Swap "price axis" for "value axis" throughout the lines below and reproduce them with nothing else changed.

[Word and element locating data]
>>

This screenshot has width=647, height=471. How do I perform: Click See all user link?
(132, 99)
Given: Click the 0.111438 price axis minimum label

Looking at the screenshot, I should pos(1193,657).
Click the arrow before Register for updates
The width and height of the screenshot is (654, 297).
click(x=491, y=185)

<<

* [Result for this task]:
This screenshot has width=647, height=471. How do I perform: Click See all user link?
(132, 99)
Given: Click the 0.111438 value axis minimum label

Looking at the screenshot, I should pos(1193,657).
Click the arrow before Register for updates
The width and height of the screenshot is (654, 297).
click(x=491, y=185)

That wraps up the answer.